Computationally Cheap Spam Filtering?

← Back to Stories (view on slashdot.org)

Computationally Cheap Spam Filtering?

Posted by Cliff on Thursday May 8, 2003 @08:08AM from the cheap-and-inexpensive-crap-detection dept.

Roadmaster asks: "Usually, the most effective spam filtering techniques are somewhat resource intensive. Heuristic checkers like Spamassassin, or bayesian filters like spamprobe are processor and storage hungry. This is fine for small setups; I've been using spamprobe to filter spam for 3 users with great results. I'm now however faced with a big challenge: a mail server that will eventually be handling mail for over 50,000 users and needs to have some sort of anti-spam measures. What are some good and computationally cheap spam prevention measures?"

"Ideally, I'd prefer something that does reject the message if it's spam (SMTP result code 550 or something like that), unlike current Spamassassin or spamprobe setups that accept the message and only later decide whether it's spam. Solutions like MAPS RBL, ORBS are acceptable altough commentary on their accuracy would be welcome. Other possibilities I've thought of include checksumming (Vipul's razor or DCC) and simple header checks that could be implemented for instance in a sendmail milter.

Are several quick checks (DCC + RBL) accurate enough and still cheaper than one slow check (Spamassassin, bayesian filtering)? does stacking of similar techniques improve accuracy significantly? (DCC + Razor, RBL + ORBS). How can the good but expensive techniques be made cheaper? (Spamassassin's spamproxyd, hashed wordlists for bayesian filters, and so on). Discussion on all these aspects would yield some interesting conclusions on quick and efficient spam filtering."

5 of 85 comments (clear)

Min score:

Reason:

Sort:

FP? by GrendelT · 2003-05-08 08:12 · Score: 2, Insightful

what kind of platform are you running from? if you'll have that many clients to support, you might consider having a dedicated spam-filter. that way you dont have to worry about resource-hogging filters
One very fast check is extremely effective: by -dsr- · 2003-05-08 08:59 · Score: 2, Insightful

One very fast check is extremely effective: look at the first line of each MIME attachment to see if it's a Microsoft executable file. If it is, quarantine it.

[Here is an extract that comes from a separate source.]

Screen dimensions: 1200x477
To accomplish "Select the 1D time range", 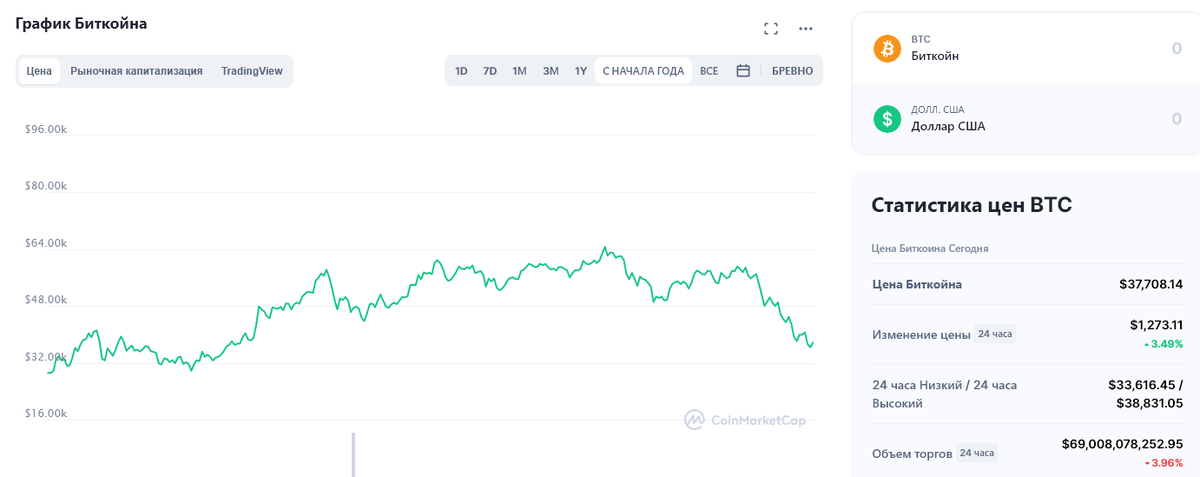I will tap(461, 71).
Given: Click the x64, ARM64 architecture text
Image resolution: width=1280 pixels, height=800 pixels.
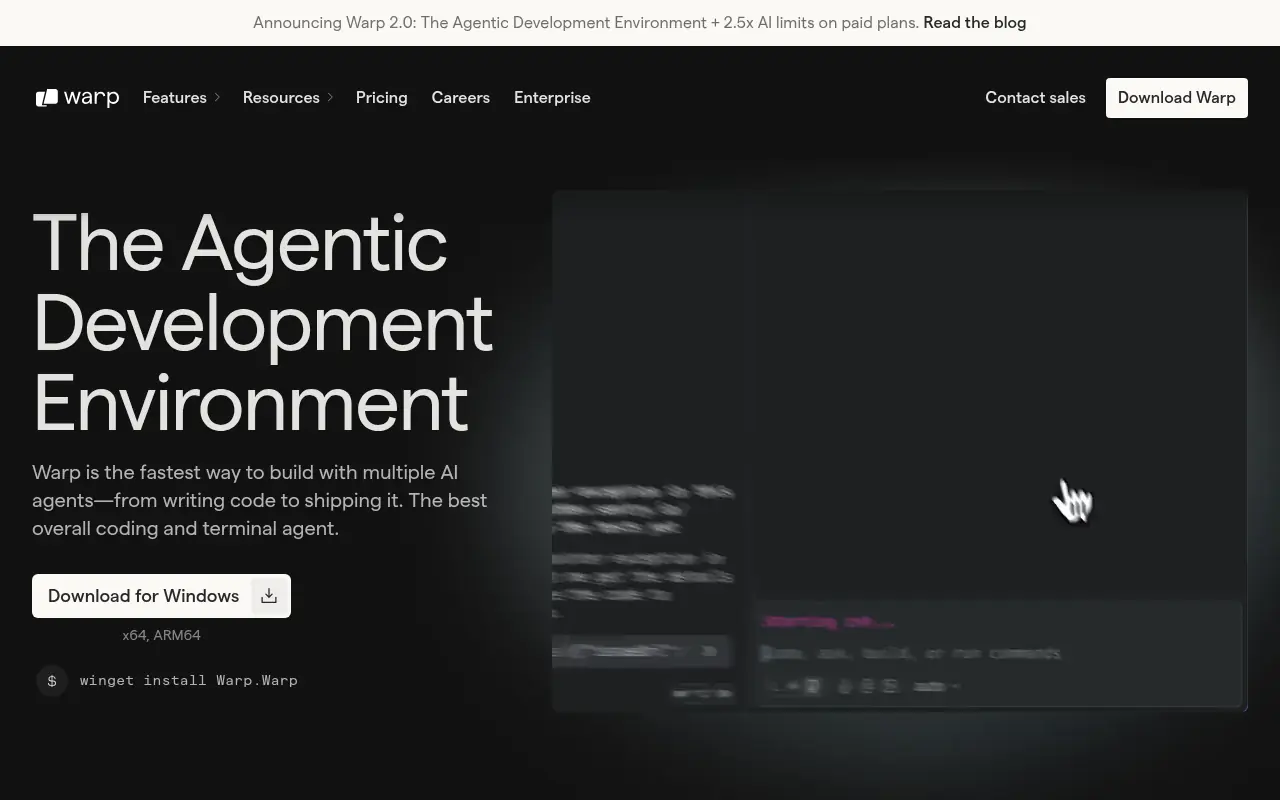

(I wish I had thought of this, but Russell Nelson did.)
Multi level approach by linuxwrangler · 2003-05-08 09:18 · Score: 3, Insightful

The more "low hanging fruit" you pick off the less your computationally expensive filters have to do. For example, if the other system greets you with:
EHLO your.machine.ip.address
or
EHLO your.machine.name then it IS a spammer. Reject now. There are some patches and configurations for Postfix so you can declare that RCPT from certain domains like yahoo and hotmail be verified to have a hotmail EHLO that properly resolves. This is more expensive as a dns lookup is required but this will probably be cached locally pretty quickly.

You can also unceremoniously drop any connection that starts pipelining before you say it is OK to pipeline and any EHLO that has an illegal hostname.

This, at least, reduces the work your scanning engines will have to do. Still, even if you catch nearly all the spam with the easy checks you will only reduce your mail volume by ~40% (current estimated overall spam volume) so that leaves you with 60% to scan.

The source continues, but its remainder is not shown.